Lay out every line of the records below as a Markdown table with two columns, Row and Record line, numbering the rows and omitting blank lines.
******
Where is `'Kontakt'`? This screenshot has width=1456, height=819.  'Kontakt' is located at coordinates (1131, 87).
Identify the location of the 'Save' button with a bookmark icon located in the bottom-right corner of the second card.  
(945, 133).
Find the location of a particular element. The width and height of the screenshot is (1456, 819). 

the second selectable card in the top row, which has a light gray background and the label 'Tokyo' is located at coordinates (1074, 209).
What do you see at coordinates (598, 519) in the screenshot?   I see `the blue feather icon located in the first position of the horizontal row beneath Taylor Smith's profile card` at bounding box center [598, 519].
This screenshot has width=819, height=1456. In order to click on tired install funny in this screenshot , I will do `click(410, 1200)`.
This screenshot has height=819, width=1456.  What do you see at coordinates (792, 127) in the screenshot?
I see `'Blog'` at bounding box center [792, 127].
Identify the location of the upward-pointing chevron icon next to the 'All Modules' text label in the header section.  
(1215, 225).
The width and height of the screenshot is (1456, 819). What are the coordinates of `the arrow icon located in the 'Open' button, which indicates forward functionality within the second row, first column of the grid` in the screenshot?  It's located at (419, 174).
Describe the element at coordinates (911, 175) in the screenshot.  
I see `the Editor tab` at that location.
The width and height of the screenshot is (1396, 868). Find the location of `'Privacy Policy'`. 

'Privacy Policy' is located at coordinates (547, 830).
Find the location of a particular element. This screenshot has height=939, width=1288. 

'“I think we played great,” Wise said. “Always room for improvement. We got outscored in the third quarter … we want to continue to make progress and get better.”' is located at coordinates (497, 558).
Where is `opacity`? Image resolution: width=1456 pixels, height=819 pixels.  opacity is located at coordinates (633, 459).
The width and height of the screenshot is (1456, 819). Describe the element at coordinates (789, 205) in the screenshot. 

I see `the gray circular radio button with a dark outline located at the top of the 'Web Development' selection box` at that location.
******
(TASK RESPONSE)
| Row | Record line |
|---|---|
| 1 | Where is `'Kontakt'`? This screenshot has width=1456, height=819.  'Kontakt' is located at coordinates (1131, 87). |
| 2 | Identify the location of the 'Save' button with a bookmark icon located in the bottom-right corner of the second card.   |
| 3 | (945, 133). |
| 4 | Find the location of a particular element. The width and height of the screenshot is (1456, 819).  |
| 5 | the second selectable card in the top row, which has a light gray background and the label 'Tokyo' is located at coordinates (1074, 209). |
| 6 | What do you see at coordinates (598, 519) in the screenshot?   I see `the blue feather icon located in the first position of the horizontal row beneath Taylor Smith's profile card` at bounding box center [598, 519]. |
| 7 | This screenshot has width=819, height=1456. In order to click on tired install funny in this screenshot , I will do `click(410, 1200)`. |
| 8 | This screenshot has height=819, width=1456.  What do you see at coordinates (792, 127) in the screenshot? |
| 9 | I see `'Blog'` at bounding box center [792, 127]. |
| 10 | Identify the location of the upward-pointing chevron icon next to the 'All Modules' text label in the header section.   |
| 11 | (1215, 225). |
| 12 | The width and height of the screenshot is (1456, 819). What are the coordinates of `the arrow icon located in the 'Open' button, which indicates forward functionality within the second row, first column of the grid` in the screenshot?  It's located at (419, 174). |
| 13 | Describe the element at coordinates (911, 175) in the screenshot.   |
| 14 | I see `the Editor tab` at that location. |
| 15 | The width and height of the screenshot is (1396, 868). Find the location of `'Privacy Policy'`.  |
| 16 | 'Privacy Policy' is located at coordinates (547, 830). |
| 17 | Find the location of a particular element. This screenshot has height=939, width=1288.  |
| 18 | '“I think we played great,” Wise said. “Always room for improvement. We got outscored in the third quarter … we want to continue to make progress and get better.”' is located at coordinates (497, 558). |
| 19 | Where is `opacity`? Image resolution: width=1456 pixels, height=819 pixels.  opacity is located at coordinates (633, 459). |
| 20 | The width and height of the screenshot is (1456, 819). Describe the element at coordinates (789, 205) in the screenshot.  |
| 21 | I see `the gray circular radio button with a dark outline located at the top of the 'Web Development' selection box` at that location. |